The Ghana striker made the move from Stade Rennes in France to the Stadium of Light in England on the final day of the transfer window.
Sunderland say they paid in excess of £13m for the 24-year-old.
Gyan was in incredibly good spirits on international duty with Ghana in Swaziland over the weekend.
According to Gyan, those good spirits are a direct result of the move he describes as a highlight of his career.
"It has been my dream to go to England and it is one of the best moments of my career," he told BBC Sport.
But with that dream move clinched, Gyan knows every day will be like a trial to justify the price tag and prove himself worthy of the money.
He says he is ready for the challenge.
"Definitely I can deal with the pressure, Sunderland is not like Chelsea who can buy players for £15m, but they did which suggests the coach has a lot of confidence in me and sees the calibre of player I am," said the 24-year old.
Sunderland is not like Chelsea who can buy players for £15m, but they did which suggests the coach has a lot of confidence in me and sees the calibre of player I am.

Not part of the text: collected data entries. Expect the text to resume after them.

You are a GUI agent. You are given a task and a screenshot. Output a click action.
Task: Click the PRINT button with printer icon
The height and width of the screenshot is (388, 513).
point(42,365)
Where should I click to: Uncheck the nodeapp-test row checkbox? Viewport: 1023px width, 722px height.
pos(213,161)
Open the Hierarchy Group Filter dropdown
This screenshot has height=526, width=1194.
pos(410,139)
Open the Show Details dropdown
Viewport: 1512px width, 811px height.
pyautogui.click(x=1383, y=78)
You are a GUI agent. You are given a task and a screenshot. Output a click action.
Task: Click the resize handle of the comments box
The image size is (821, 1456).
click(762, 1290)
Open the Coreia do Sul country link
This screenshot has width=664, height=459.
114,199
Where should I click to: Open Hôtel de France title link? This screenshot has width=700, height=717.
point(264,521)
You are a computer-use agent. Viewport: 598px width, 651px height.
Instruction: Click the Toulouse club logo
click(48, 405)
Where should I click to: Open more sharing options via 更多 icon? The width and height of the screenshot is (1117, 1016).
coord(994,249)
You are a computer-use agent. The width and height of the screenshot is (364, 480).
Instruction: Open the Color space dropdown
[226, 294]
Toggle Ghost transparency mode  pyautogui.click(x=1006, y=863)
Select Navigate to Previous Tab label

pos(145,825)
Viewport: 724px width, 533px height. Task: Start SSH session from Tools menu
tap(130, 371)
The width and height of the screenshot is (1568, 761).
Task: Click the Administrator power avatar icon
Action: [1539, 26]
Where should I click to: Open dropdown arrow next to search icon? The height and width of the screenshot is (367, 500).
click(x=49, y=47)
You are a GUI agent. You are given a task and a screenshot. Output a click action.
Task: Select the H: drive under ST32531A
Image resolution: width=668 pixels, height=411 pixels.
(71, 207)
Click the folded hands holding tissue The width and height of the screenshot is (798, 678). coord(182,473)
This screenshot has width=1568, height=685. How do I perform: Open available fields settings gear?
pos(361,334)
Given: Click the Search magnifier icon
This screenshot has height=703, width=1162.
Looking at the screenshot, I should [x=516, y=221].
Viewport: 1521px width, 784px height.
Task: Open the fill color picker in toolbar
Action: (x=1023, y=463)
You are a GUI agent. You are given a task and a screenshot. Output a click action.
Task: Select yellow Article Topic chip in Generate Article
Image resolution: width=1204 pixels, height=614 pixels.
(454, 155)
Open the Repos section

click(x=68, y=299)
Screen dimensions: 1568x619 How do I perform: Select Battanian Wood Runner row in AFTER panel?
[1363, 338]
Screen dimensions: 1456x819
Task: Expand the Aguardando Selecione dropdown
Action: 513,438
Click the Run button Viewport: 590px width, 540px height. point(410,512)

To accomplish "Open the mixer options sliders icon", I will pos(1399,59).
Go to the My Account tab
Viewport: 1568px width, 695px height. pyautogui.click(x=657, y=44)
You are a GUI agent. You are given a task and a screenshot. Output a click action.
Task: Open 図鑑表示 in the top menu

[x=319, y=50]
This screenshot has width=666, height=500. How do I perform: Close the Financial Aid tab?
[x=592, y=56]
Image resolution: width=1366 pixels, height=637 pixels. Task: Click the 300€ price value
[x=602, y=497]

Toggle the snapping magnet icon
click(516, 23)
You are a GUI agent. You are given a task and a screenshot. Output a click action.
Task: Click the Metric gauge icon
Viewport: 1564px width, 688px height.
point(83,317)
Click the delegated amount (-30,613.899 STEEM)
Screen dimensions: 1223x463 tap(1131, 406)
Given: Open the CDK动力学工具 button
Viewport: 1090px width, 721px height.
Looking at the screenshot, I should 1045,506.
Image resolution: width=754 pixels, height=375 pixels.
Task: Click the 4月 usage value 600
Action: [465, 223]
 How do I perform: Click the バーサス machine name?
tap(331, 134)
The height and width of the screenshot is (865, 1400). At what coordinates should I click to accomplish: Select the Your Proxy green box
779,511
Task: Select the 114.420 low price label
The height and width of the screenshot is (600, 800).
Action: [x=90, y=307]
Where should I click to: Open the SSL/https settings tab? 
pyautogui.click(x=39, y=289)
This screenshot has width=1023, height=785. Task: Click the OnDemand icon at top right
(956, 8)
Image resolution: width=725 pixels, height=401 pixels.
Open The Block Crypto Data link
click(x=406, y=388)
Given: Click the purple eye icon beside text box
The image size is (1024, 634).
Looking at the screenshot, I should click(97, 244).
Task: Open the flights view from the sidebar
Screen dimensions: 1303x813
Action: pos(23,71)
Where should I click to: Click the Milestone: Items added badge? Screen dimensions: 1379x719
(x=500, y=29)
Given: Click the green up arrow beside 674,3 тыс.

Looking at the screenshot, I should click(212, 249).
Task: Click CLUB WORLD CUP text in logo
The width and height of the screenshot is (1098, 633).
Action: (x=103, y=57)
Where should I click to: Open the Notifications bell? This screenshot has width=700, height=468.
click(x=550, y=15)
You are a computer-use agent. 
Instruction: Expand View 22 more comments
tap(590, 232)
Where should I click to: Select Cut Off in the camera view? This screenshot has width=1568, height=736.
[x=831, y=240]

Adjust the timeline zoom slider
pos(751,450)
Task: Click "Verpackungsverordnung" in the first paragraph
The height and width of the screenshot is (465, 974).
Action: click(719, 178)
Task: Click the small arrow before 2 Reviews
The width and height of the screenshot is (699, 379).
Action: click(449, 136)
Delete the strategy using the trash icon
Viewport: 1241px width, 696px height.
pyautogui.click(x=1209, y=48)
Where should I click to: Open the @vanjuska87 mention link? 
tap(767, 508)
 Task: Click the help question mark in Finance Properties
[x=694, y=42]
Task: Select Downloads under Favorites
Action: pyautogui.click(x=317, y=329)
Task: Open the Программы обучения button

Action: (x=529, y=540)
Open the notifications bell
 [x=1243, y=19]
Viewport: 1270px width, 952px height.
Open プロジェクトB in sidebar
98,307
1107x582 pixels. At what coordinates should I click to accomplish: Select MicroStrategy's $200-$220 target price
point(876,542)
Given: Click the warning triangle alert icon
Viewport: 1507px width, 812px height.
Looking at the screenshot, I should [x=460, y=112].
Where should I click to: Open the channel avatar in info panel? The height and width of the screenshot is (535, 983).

New Sunderland striker Asamoah Gyan
"As a spearhead people will expect you to score goals.
"Secondly they bought me with a huge amount of money and most of the fans will be expecting extraordinary things.
"But I am somebody who can soak up the pressure.
"It is normal that some criticism will come but as an attacker you just have to focus and do your job."
Dealing with criticism is something Gyan has had to do all his football life.
Despite having an international record of almost a goal every two games for Ghana, major questions are still asked about his goalscoring abilities.
His 14 goals in two seasons at Stade Rennes, where he scored only once in his first season after arriving from Udinese in Italy in the summer of 2008, does not suggest a prolific goalscoring streak and Gyan freely admits to that.
"I am a team player and I make sure I play collectively for the team to win but as an attacker everybody expects you to score - that is the most important thing.
"That is what I am working on - my goalscoring to make sure I score a lot of goals."
Gyan could be playing up front alongside England striker Darren Bent who scored 25 goals for Sunderland last season.
It is a prospect that excites the Ghanaian and one he is convinced will bring the best out in both strikers.
"He has got a lot of pace and I have pace too but individually I can hold the ball well and I think we are going to cause harm to a lot of defenders," he says.
"I hope everything goes on well.
"I pray to God to protect me from injury and we see where the future lies."